- _Action item_
Write the data out in full and word for word. Do not include images.
─── Dataset content
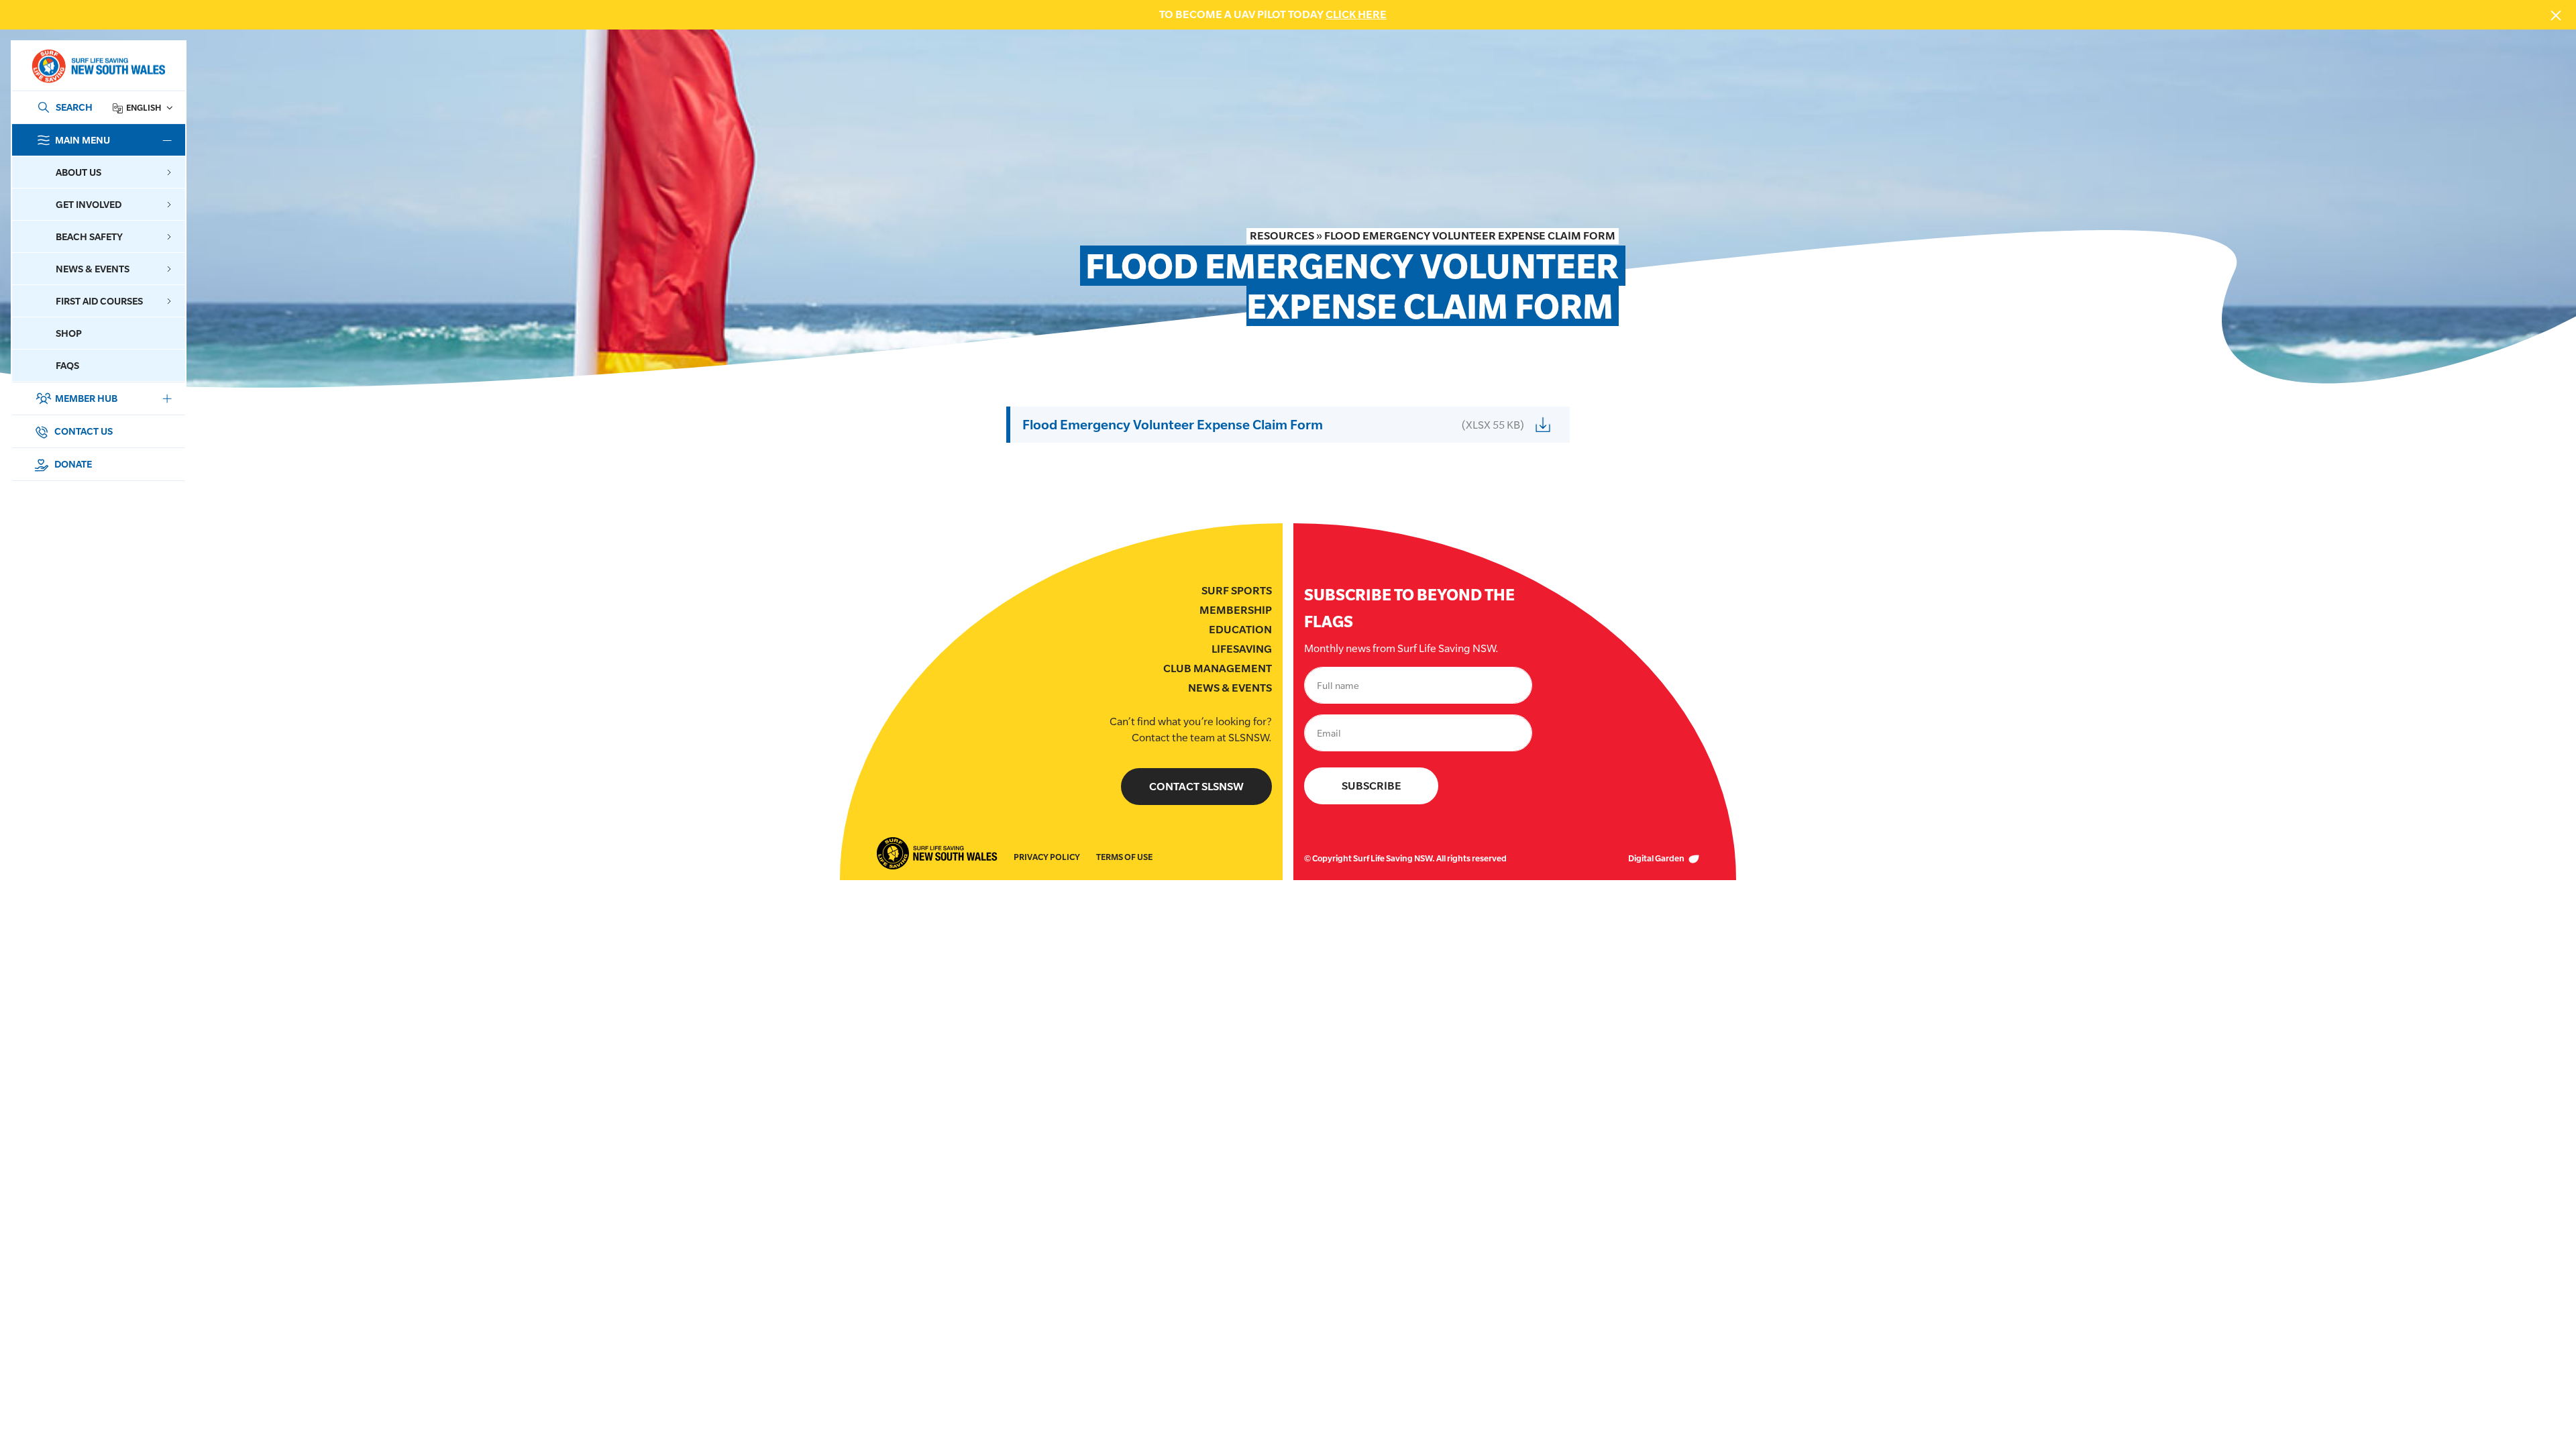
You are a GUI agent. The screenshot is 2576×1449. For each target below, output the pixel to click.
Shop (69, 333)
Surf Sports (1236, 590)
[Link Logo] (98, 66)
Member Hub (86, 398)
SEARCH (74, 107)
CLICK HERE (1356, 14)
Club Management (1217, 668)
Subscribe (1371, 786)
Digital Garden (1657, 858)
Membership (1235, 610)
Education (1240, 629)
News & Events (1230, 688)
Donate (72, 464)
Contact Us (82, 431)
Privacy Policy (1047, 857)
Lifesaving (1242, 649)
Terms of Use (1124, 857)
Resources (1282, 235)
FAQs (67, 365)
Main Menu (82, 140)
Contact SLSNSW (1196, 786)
──────
- _Result of the task_
You are a GUI agent. The screenshot is 2576×1449. For each target below, output the pixel to click.
Shop (69, 333)
Surf Sports (1236, 590)
[Link Logo] (98, 66)
Member Hub (86, 398)
SEARCH (74, 107)
CLICK HERE (1356, 14)
Club Management (1217, 668)
Subscribe (1371, 786)
Digital Garden (1657, 858)
Membership (1235, 610)
Education (1240, 629)
News & Events (1230, 688)
Donate (72, 464)
Contact Us (82, 431)
Privacy Policy (1047, 857)
Lifesaving (1242, 649)
Terms of Use (1124, 857)
Resources (1282, 235)
FAQs (67, 365)
Main Menu (82, 140)
Contact SLSNSW (1196, 786)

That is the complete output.